══ TASK MATERIAL

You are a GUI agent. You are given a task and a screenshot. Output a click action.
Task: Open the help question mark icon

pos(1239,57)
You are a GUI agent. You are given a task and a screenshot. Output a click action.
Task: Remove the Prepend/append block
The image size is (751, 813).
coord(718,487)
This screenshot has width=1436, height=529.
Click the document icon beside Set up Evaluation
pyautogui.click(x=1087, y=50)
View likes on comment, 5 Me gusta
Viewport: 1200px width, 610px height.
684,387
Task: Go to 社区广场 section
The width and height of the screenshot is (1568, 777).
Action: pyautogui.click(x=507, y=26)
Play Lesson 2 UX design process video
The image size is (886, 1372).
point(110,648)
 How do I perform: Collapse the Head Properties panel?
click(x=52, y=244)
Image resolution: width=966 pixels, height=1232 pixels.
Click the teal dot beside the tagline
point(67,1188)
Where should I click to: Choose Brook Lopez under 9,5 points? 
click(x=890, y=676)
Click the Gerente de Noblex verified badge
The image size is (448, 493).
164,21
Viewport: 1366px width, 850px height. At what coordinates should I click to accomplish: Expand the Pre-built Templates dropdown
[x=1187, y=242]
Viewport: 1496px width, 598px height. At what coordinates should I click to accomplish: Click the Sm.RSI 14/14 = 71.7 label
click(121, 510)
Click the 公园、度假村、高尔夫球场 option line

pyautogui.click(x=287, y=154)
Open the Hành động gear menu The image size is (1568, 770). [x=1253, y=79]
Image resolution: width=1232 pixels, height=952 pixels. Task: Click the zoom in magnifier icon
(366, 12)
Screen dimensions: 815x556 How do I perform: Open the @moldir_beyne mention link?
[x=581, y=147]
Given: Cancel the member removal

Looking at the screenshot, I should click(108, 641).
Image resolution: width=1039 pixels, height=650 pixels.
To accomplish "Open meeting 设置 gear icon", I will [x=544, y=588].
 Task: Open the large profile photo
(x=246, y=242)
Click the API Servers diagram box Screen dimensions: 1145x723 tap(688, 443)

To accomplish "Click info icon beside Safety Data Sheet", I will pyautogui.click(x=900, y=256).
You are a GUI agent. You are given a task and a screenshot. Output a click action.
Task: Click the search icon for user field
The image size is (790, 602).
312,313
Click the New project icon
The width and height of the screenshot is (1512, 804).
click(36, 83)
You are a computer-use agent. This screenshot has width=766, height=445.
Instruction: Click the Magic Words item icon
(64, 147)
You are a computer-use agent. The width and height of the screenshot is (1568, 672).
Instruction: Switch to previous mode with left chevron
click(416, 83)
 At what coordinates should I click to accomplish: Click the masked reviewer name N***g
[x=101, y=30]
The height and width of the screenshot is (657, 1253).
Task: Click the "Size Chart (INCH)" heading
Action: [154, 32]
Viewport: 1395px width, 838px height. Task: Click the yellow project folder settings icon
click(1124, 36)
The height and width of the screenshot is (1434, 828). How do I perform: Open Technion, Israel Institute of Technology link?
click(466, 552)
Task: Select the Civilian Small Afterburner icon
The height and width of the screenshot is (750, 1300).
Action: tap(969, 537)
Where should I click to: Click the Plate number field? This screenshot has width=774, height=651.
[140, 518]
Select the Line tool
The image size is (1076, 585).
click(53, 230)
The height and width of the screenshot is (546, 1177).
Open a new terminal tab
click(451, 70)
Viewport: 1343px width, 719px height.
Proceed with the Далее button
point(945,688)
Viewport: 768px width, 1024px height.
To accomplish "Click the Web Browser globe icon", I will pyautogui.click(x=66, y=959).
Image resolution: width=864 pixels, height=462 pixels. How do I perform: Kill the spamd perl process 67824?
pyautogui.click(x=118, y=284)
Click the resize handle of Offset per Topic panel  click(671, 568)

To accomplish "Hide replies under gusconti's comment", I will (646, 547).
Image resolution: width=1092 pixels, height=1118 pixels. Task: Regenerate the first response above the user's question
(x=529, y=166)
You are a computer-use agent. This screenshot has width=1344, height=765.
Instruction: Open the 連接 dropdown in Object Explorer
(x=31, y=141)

════

Scan the lines above for the word "Select", then copy each line that has it.

Task: Select the Civilian Small Afterburner icon
Select the Line tool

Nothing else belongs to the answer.